» **List of tasks**:
• a. From the George Best article, copy verbatim the part that begins at "The Kibris journalist" and stops after "of his informants.".
• b. Continue the article on George Best's alleged Cypriot parentage from its last sentence.

By Evie Andreou
Fans of football legend George Best were amazed – and sceptical – on Tuesday to read reports that he was in fact the love child of a Greek Cypriot woman and a Turkish Cypriot man 70 years ago.
First published by the Turkish Cypriot paper Kibris, the article cited what it called reliable sources claiming that Best was the child of a Turkish Cypriot man from Lefke, and of a Greek Cypriot girl from Limassol who was 16 at the time, but he was given up for adoption after his birth in 1946.
The tale of forbidden love, the paper said, was well known among residents of Lefke.
The Kibris journalist who wrote the story, Serhat Incirli, told the Cyprus Mail that the information reached him after a joke he made on-camera about George Best playing football on a now derelict stadium in the north.
“It all began on Monday when my story on a football stadium in Lysi was aired on Kibris TV,” Incirli said. He added that that specific stadium was one of the only three stadiums on the island before 1974 – the other two were in Kyrenia and Morphou – and the only one where night matches were being played because it had lighting.
“I was talking about the sorry state the stadium is in today and I joked that George Best and Gordon Banks played on this ground,” he said. “After I made this comment, I received several messages on Facebook from people in Lefke telling me that George Best was in fact Cypriot”. Incirli said that he would not reveal the names of his informants.
“Best, according to my sources, had a Turkish Cypriot father and a Greek Cypriot mother. She was 16 at the time. Neither one of the young couple’s families wanted a marriage so they sent the girl to the UK were she gave birth, and the baby was given up for adoption,” Incirli said.
In his article he mentions that Best’s alleged biological father, who passed away, was a member of a well-known Turkish Cypriot family from Lefke. It also says that Best himself had travelled to Lefke to meet him.
But on Best’s birth certificate, published by the Daily Mail earlier in the year in relation to another story about the famous footballer, his parents are listed as Richard and Annie Best. According to the birth cert, Best was born in Belfast on May 22, 1946, and registered as Ronald Samuel Best, however, a further entry on the certificate changes his name to George without explanation.
“Under the heading ‘baptismal name if added after registration of birth and date’, the registrar has penned: ‘George (on form for altering name) 6th June 1946,” the Daily Mail wrote.

» **Dataset excerpt**:
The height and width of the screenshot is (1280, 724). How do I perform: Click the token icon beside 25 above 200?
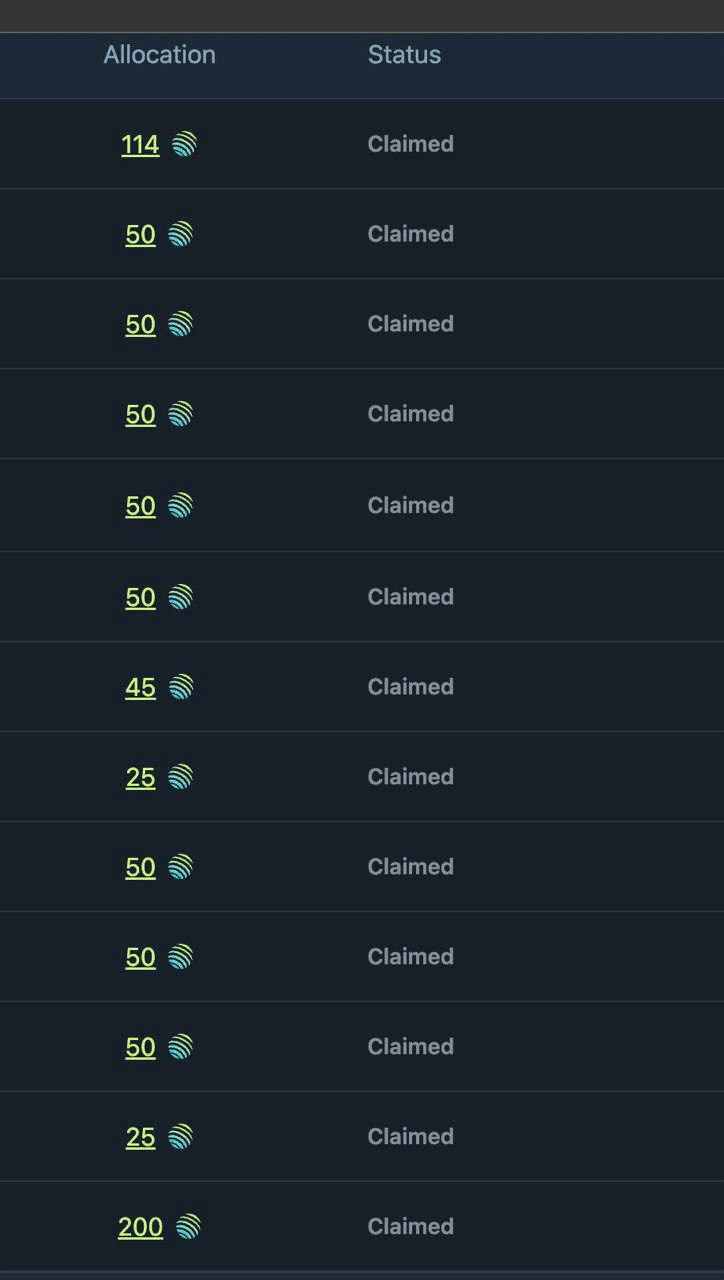coord(181,1137)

» **Answers per task**:
• a.
The Kibris journalist who wrote the story, Serhat Incirli, told the Cyprus Mail that the information reached him after a joke he made on-camera about George Best playing football on a now derelict stadium in the north.
“It all began on Monday when my story on a football stadium in Lysi was aired on Kibris TV,” Incirli said. He added that that specific stadium was one of the only three stadiums on the island before 1974 – the other two were in Kyrenia and Morphou – and the only one where night matches were being played because it had lighting.
“I was talking about the sorry state the stadium is in today and I joked that George Best and Gordon Banks played on this ground,” he said. “After I made this comment, I received several messages on Facebook from people in Lefke telling me that George Best was in fact Cypriot”. Incirli said that he would not reveal the names of his informants.

• b.
The surviving family of the footballer, who had five siblings, said they are unaware why his name was changed, with his deceased parents thought to be the only people who knew. Best died in 2005 at the age of 59 from multiple organ failure after a kidney infection.
Norman McNarry, the husband of Best’s sister Barbara, told the Daily Mail that his wife didn’t have a clue about the name change on the birth certificate and that she didn’t think anyone could explain how it happened.
‘It’s a grey area as far as we’re concerned. We can only assume that it was a misprint, or that a mistake has been made and later rectified. Maybe the registrar of births got it slightly wrong and changed it after Barbara’s dad pointed it out and said he was called George,” McNarry had said.
Best, Incirli said, liked to holiday in Cyprus.
In November 2001, the footballer was rushed to a private clinic while on holiday in Limassol, with a stomach virus. The former Manchester United player, at the time 55, had been dogged by alcohol- related problems for years and was told that another drink would kill him. But his attending doctor, cardiologist Andreas Stylianides, had said then that his condition was neither serious nor drink-related at the time.
A few months before the episode, Best was rushed to hospital after collapsing with severe liver damage and doctors told him that one more drink could kill him.
Some 80 per cent of his liver has been destroyed by heavy drinking over the last 30 years.
A marvel at 16, Best was famous for his dribbling skills and scored some memorable goals for Manchester United.
In 1968, he was voted European Footballer of the Year. He retired from the game at 26, before making a brief come back for Fulham. He also made 37 appearances for Northern Ireland. After retirement, he also worked as a pundit for Sky TV.
Following his death, in Belfast, the airport was renamed George Best Belfast City Airport in his honour.